== TASK OBJECTIVE ==
Rescale the entries from the line that has "At what coordinates should I click to accomplish: Select the No" through the line that has "[x=119, y=537]", and output only those lines. Copy each line, requests included, and multiply every answer coordinate by 0.9, rounding to whole numbers with halves going up.

== SUPPLIED MATERIAL ==

---

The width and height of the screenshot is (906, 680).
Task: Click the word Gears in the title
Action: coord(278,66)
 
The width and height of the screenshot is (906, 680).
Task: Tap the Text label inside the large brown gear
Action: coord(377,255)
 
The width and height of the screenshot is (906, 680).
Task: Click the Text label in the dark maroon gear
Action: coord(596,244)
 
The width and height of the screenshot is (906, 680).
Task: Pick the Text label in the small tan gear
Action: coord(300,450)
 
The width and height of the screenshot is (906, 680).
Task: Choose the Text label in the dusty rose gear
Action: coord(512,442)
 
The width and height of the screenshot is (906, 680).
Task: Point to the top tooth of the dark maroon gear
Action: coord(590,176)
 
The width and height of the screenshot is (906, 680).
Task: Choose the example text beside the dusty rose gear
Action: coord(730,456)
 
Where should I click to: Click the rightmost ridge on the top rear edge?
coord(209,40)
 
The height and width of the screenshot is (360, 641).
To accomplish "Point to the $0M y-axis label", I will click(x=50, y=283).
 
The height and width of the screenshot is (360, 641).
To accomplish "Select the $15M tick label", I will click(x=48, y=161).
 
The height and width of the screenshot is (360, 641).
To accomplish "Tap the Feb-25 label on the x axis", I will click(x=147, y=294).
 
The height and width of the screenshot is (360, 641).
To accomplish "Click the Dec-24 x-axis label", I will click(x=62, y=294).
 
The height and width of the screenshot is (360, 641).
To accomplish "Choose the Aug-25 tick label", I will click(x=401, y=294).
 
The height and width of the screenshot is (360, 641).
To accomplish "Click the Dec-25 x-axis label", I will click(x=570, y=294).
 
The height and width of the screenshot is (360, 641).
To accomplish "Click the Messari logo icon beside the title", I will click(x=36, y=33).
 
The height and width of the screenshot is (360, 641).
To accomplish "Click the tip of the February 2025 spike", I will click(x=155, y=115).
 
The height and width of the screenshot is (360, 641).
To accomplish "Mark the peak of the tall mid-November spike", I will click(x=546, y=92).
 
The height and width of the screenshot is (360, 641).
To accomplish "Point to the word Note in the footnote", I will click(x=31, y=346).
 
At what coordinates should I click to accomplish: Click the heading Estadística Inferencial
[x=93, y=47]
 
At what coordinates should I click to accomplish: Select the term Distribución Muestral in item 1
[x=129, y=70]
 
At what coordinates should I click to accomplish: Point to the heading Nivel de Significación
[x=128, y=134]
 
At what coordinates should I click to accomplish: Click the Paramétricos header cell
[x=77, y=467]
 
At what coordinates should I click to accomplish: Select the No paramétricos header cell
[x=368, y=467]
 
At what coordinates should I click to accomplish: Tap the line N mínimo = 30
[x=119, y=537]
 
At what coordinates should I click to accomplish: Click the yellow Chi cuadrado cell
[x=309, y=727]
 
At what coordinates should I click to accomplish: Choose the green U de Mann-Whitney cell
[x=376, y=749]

---

== COMPLETE ANSWER ==
At what coordinates should I click to accomplish: Select the No paramétricos header cell
[x=331, y=420]
 
At what coordinates should I click to accomplish: Tap the line N mínimo = 30
[x=107, y=483]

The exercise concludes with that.